____ PAGE EXTRACT
Upgrade Guide¶
This guide explains how to upgrade the E6 Operator, CRDs, and MetadataServices workloads safely.
Table of Contents¶
- Overview
- Upgrade Types
- Pre-Upgrade Checklist
- Upgrading the Operator
- Upgrading CRDs
- Upgrading MetadataServices Workloads
- Rollback Procedures
- Version Compatibility
Overview¶
The E6 Operator consists of three independently upgradeable components:
- CRDs (CustomResourceDefinitions) - Schema for MetadataServices resources
- Operator - Controller that manages MetadataServices resources
- MetadataServices Workloads - Storage and Schema deployments
Upgrade Order¶
⚠️ Important: Always upgrade in this order:
Upgrading out of order may cause compatibility issues.
Upgrade Types¶
Minor Upgrade¶
Example: v0.1.0 → v0.2.0
- New features, bug fixes
- May include new CRD fields (backward compatible)
________
____ RECORDED INFORMATION
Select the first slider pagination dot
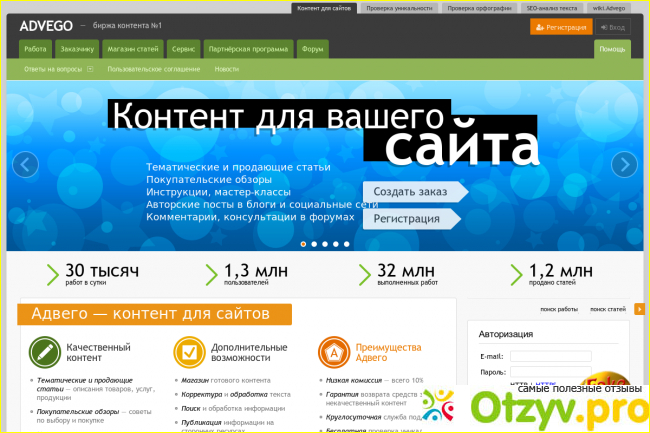click(302, 243)

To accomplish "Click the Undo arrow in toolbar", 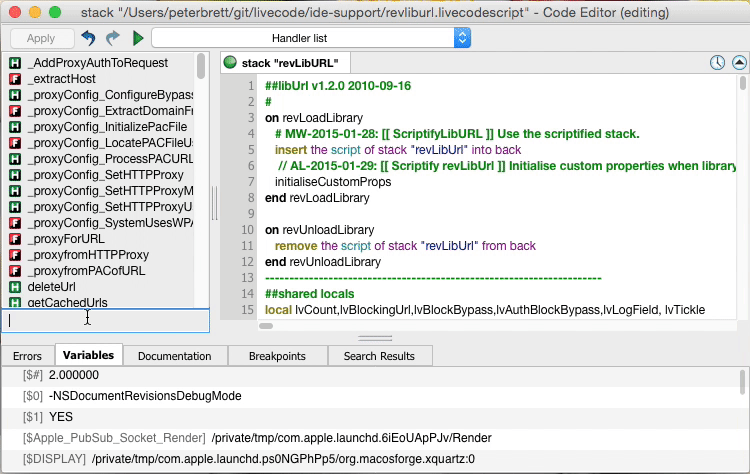I will tap(88, 38).
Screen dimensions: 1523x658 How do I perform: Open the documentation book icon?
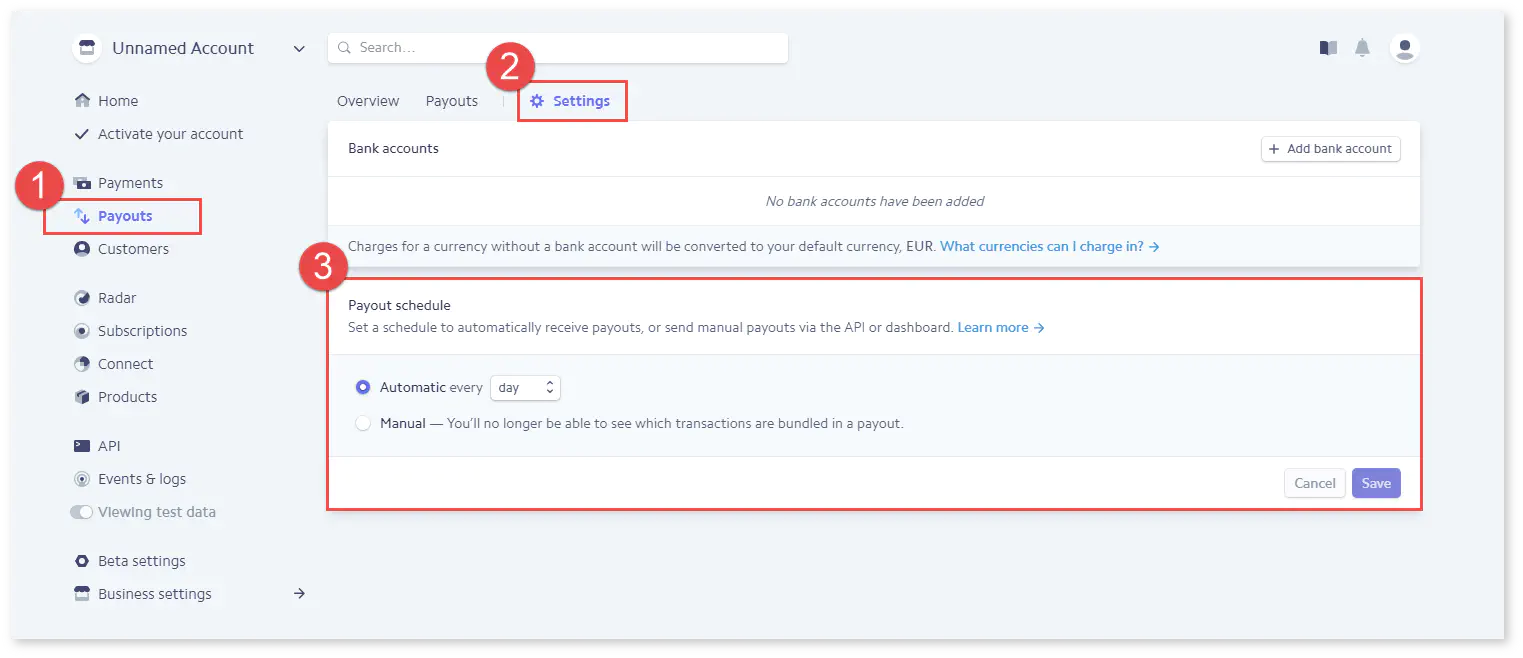(1328, 48)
________
** TASK DETAILS **
Answer from the upgrade guide:
(a) How many independently upgradeable components make up the E6 Operator?
(b) What version change does the guide give as its example of a minor upgrade?
(c) What does the guide say upgrading out of order may cause?
This listing was drawn from a separate source and has no connection to the upgrade guide.

** EXERCISE RESULT **
(a) Three
(b) v0.1.0 → v0.2.0
(c) Compatibility issues